I had tasted the pork pickle he had transported trussed 
up in layers of plastic and newspaper pages. My mother stripped 
layer after layer, prying away pieces of words that stuck 
to the jar as though closing around an open wound. 
We knew his wife was a woman with hands of a deity. 
My mother had saved the pickle for us. You cannot buy this 
with money, she said. We blessed the hands that made it, 
the unknown wife of the man I did not know then. 

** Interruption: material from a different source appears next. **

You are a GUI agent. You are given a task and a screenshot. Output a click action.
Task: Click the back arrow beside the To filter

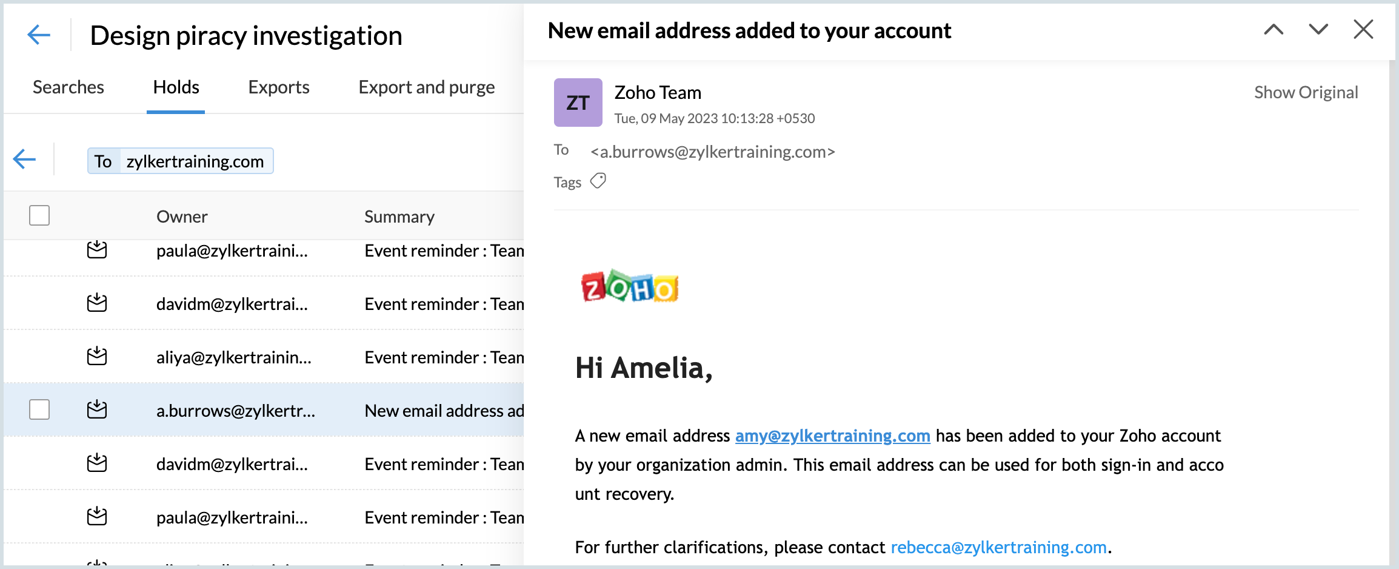tap(24, 160)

When I did finally ask him for his name, twenty-five years later, 
he described the villages his parents were born in. He paused 
to correct himself, adjusting his memory, in a follow-up message
on WhatsApp. His name: the name of all those who came before 
him in the villages across Dege, Nangchen, Zurmang. 
There are many Chemes he said, even among us. I know 
what he means by “us.” It’s not the same as the “us” he describes
in an interview a week later with a historian. The intimacies of us. 
What’s lost, what’s recovered, what we cross daily to sing. I recall,
in return my mother sent scented soap for his wife. The fragrance 
of distant gardens; red rose, gardenia. She turned the world 
in her palm. International. Classic. Red rose.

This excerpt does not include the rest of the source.